Stunts developers Distinctive Software also produced one of the other notable racers of the time: Test Drive II: The Duel. I was tempted to include this one, even though it was – again – released on a thousand different platforms, but it can all be over quite quickly, and I don’t think the various car and scenery packs would be adequate compensation.


Instead I’ll include a game that updated the Test Drive template: The Need for Speed. Ok, it was first released on 3DO and, later, the PlayStation, but the DOS version was superior. I could also have gone for Screamer, Ridge Racer’s dorky PC-only cousin, to show that the PC could do a console-style racer, but the road-racing element of TNFS swings it for me.

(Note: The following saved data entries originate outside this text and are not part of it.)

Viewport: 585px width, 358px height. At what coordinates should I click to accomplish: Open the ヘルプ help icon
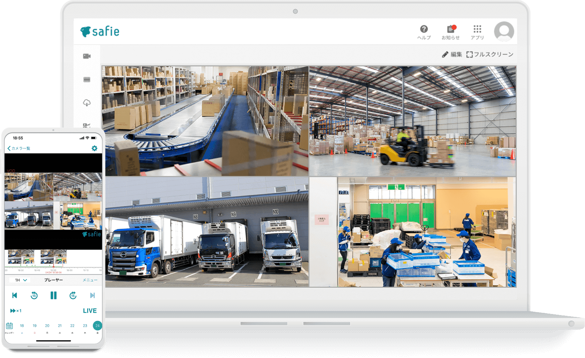tap(424, 32)
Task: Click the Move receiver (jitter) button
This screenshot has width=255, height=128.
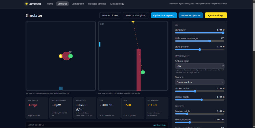Action: [x=136, y=15]
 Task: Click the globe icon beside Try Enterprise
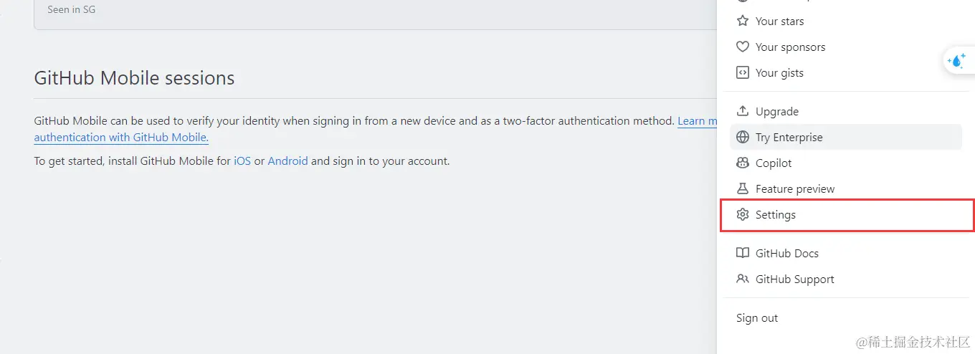tap(743, 138)
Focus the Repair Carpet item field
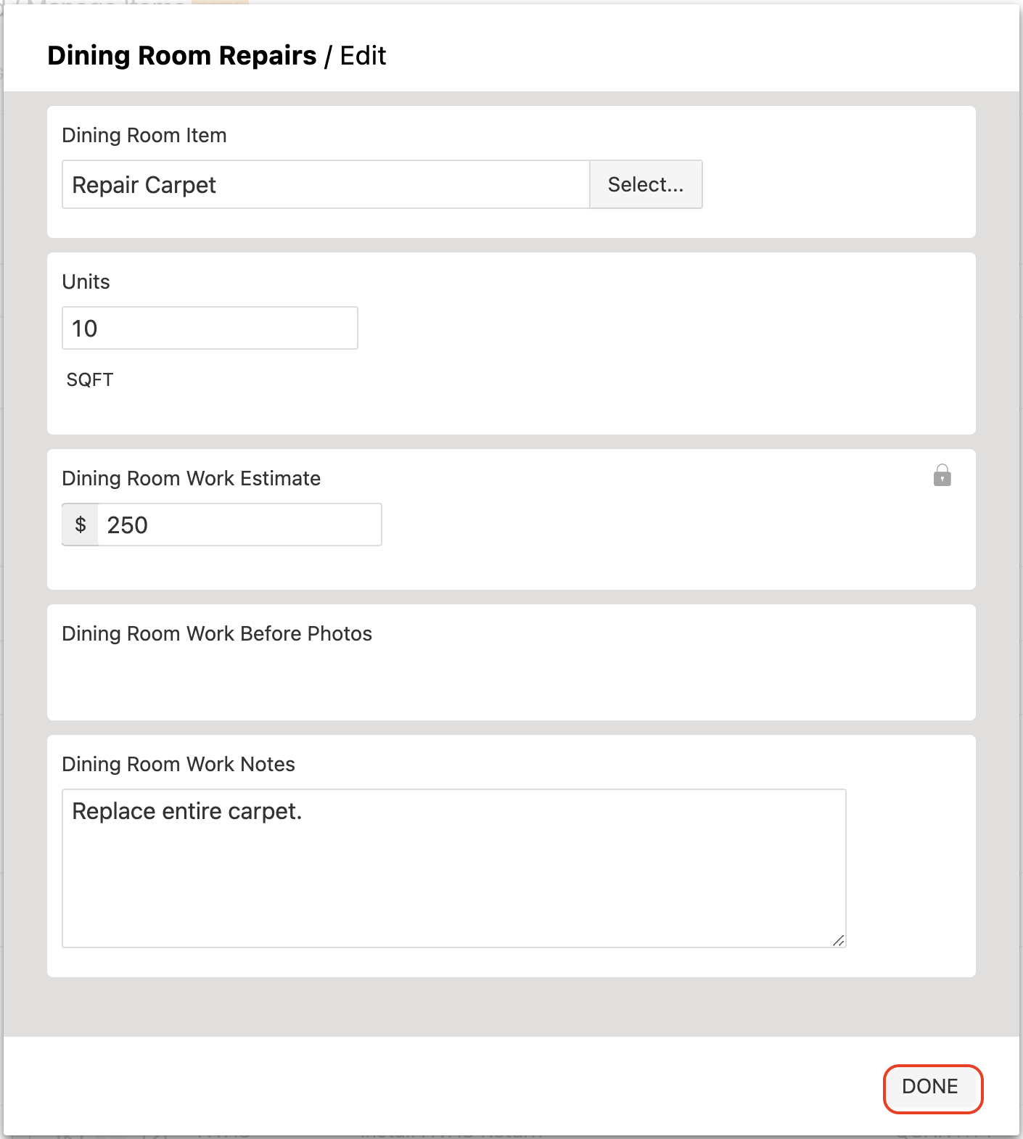This screenshot has height=1139, width=1023. [326, 184]
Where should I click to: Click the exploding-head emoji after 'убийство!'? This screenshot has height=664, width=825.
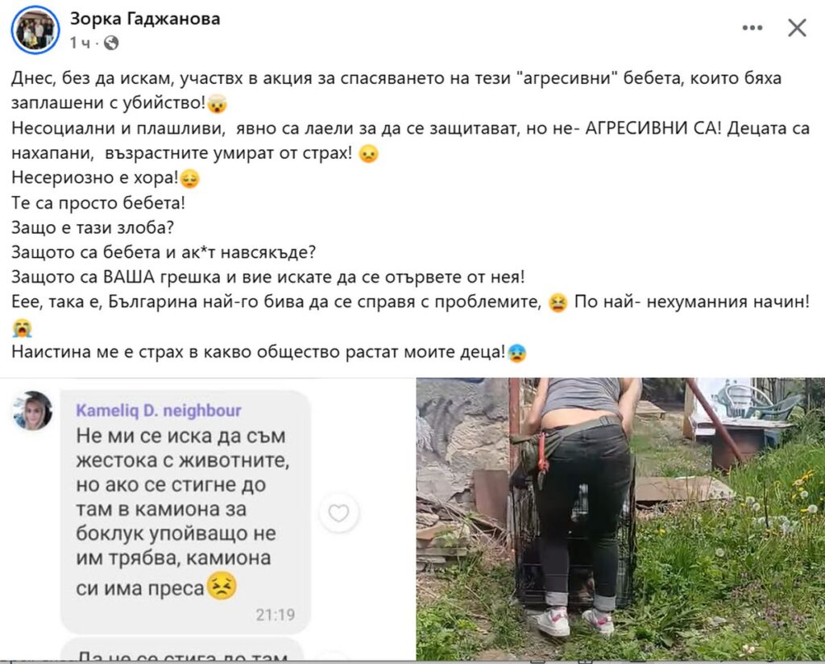pos(217,103)
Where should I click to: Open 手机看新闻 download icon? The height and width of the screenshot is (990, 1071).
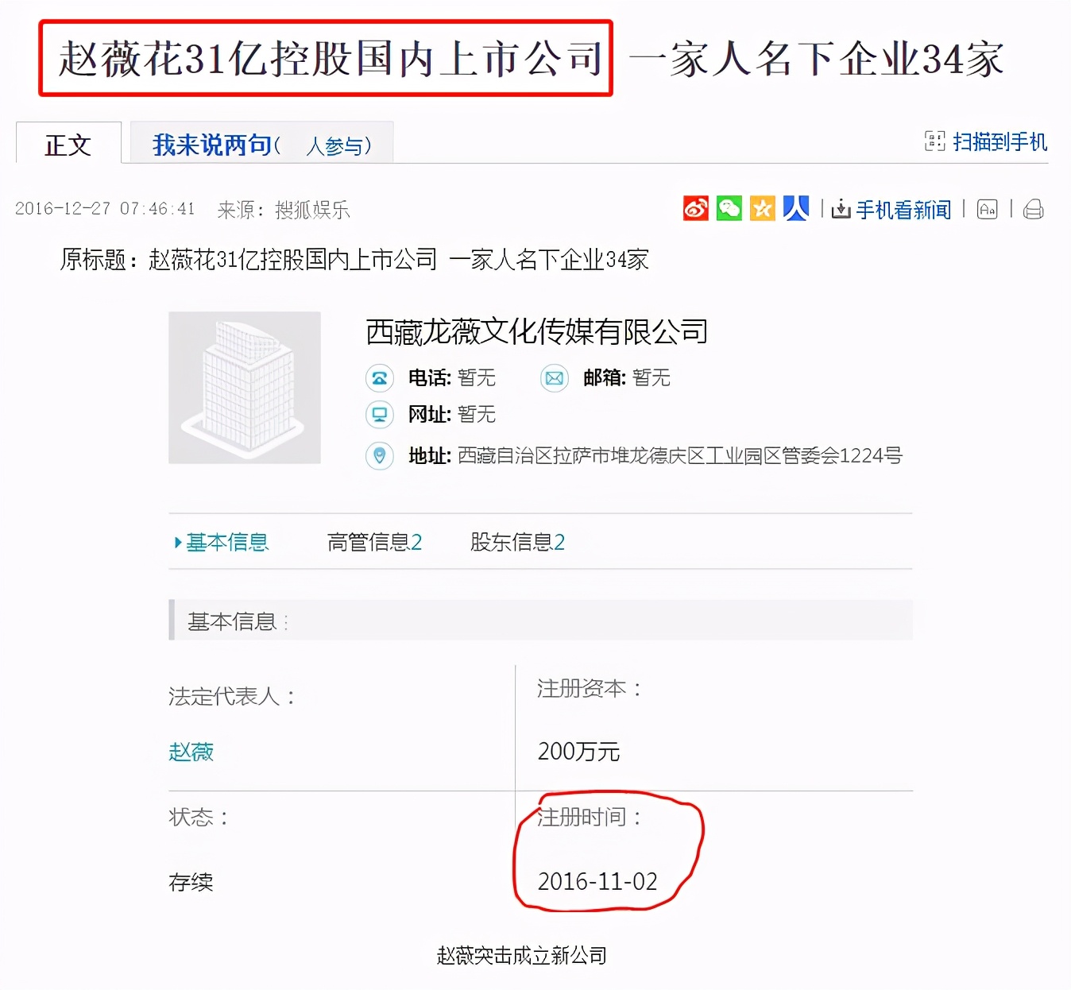point(841,210)
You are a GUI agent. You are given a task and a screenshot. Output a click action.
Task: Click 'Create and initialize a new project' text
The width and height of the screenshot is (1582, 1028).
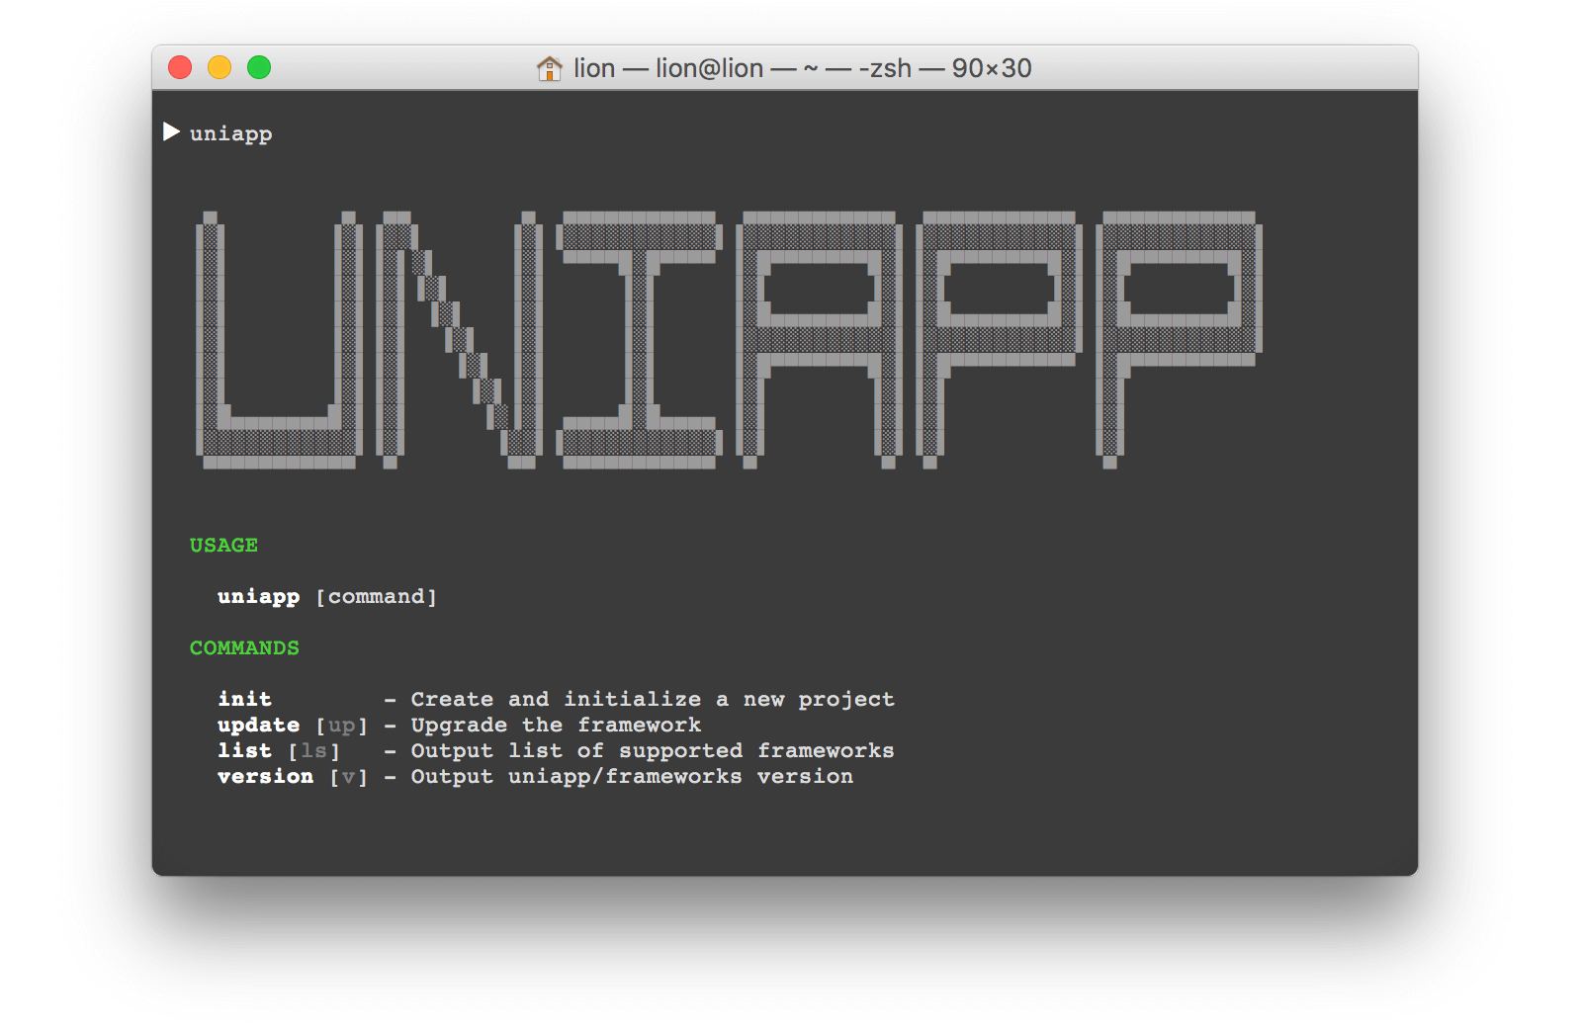click(653, 699)
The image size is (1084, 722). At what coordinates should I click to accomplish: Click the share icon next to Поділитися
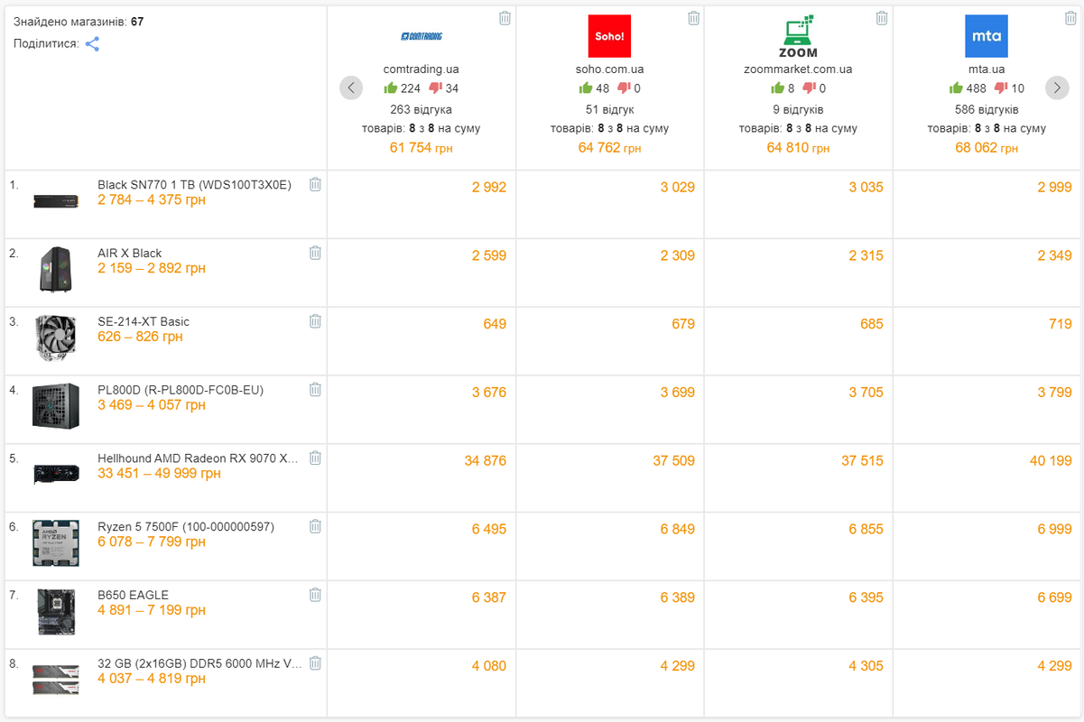(x=92, y=43)
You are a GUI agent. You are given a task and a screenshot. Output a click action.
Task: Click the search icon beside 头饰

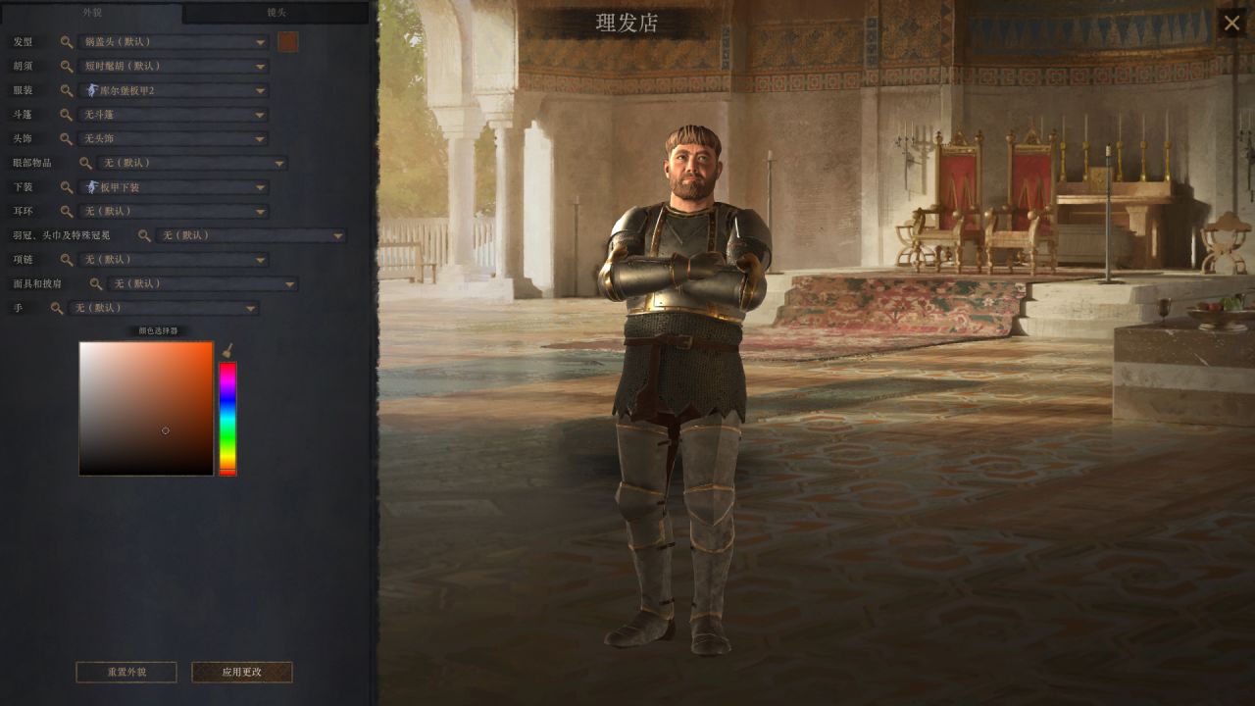(67, 139)
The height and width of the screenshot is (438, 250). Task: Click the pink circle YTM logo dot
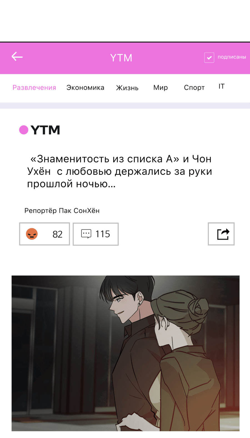24,130
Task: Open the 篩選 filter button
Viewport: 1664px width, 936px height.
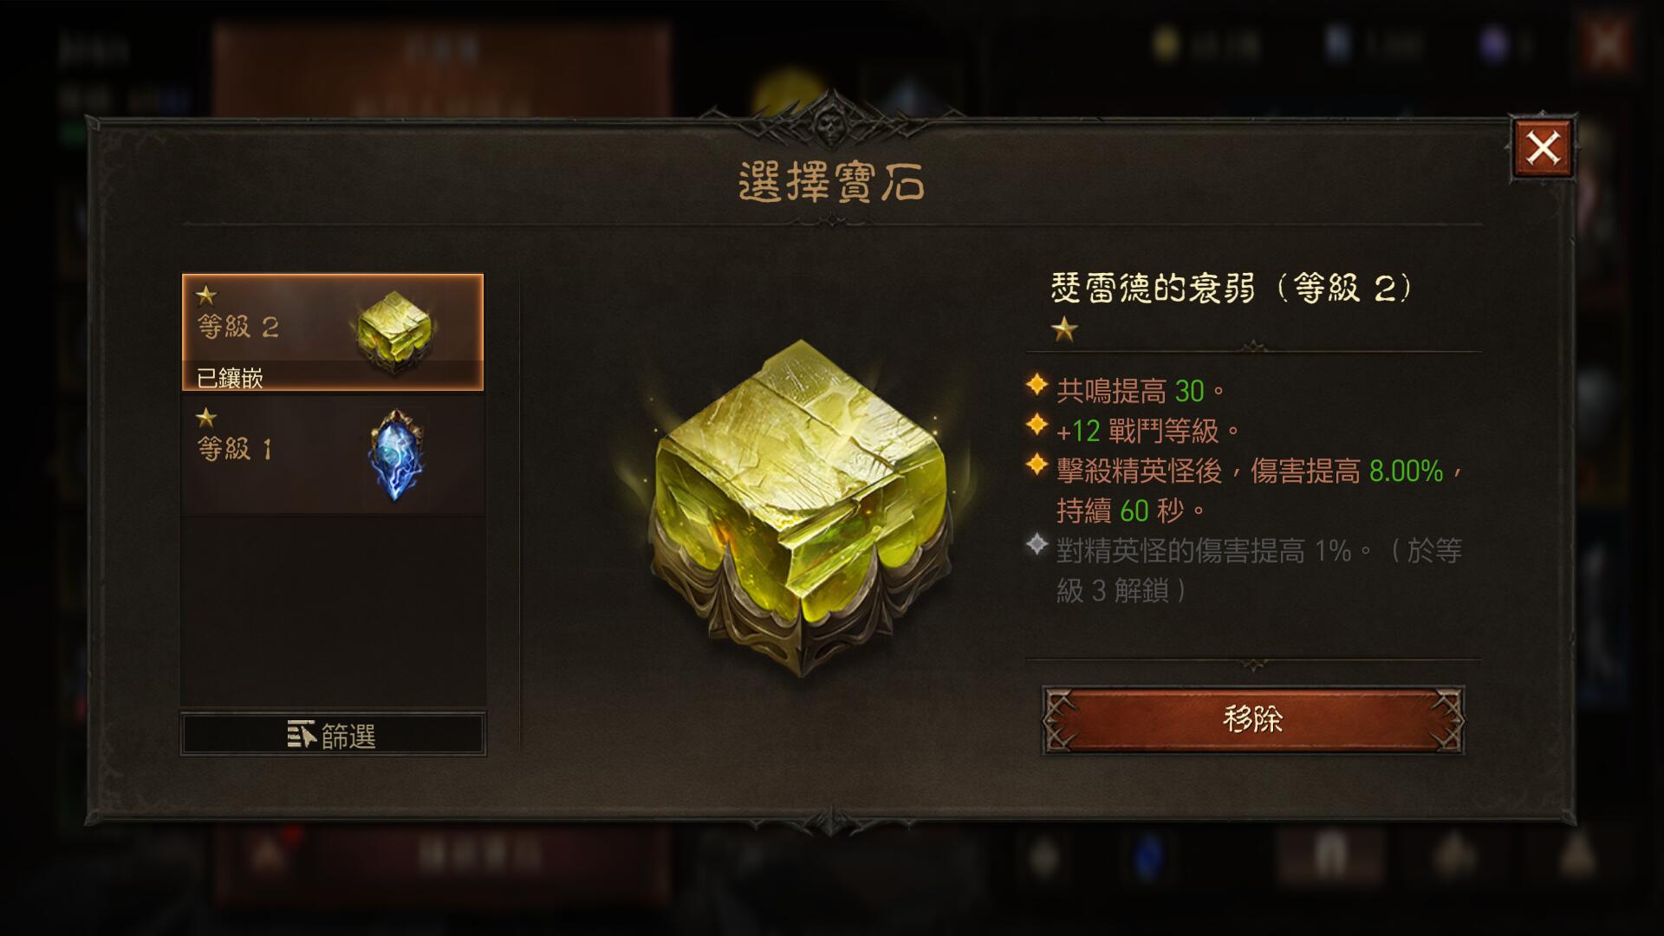Action: 333,735
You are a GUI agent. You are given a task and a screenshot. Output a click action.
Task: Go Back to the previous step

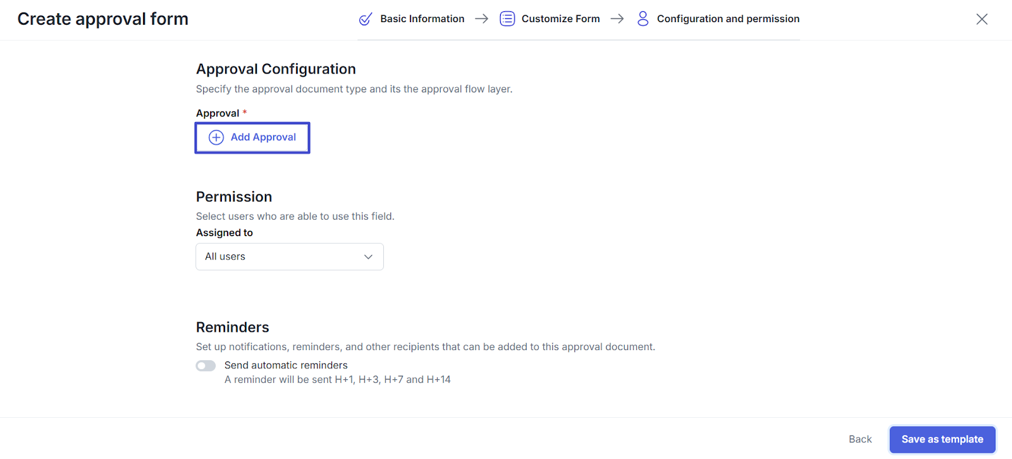coord(860,439)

We should also put forward a more serious racing sim, something that only the PC could do at the time. I’ll go for Geoff Crammond’s Grand Prix 2, ahead of Papyrus’s IndyCar and NASCAR games.


We like sports
Much as I’d like to get an arcade football game in here, I’m not really sure any of them are worthy. Although FIFA International Soccer was a multi-format release, the version with commentary from Tony Gubba was a DOS exclusive, but it’s pretty dreadful to play now. FIFA ’96 stands up better but it’s still not quite good enough.

Although I was never a fan of Sensible Soccer, I’d happily put that in, but again I think both the original and Sensible World of Soccer are best enjoyed on the Amiga. The same goes for Speedball 2, I think.

Instead we’ll have football represented by Championship Manager 2. It may seem quite basic now but at least you’d be able to live out those impossible dreams of taking Swindon Town to the Premier League title, all thanks to Neil Lennon.

We need another sports game, but they were frequently better on console, or the Amiga. Or just not released on PC. I’ll go for Virtual Pool – a technical marvel at the time, introducing the mouse-as-a-cue system that did away with all those confusing power bars.


Rebellious Dogs!
So I’ve got one more. And, having contorted myself around the various restrictions in place earlier in the list, I’m going to ignore the fact that this one was better known on the Atari ST and Amiga. It doesn’t showcase the power of the PC, and it doesn’t even have to be best enjoyed on a PC, but I think more people should play Mike Singleton’s Midwinter.

There you have it – our first stab at the 30-game DOS bundle. Suggestions/amendments welcome below!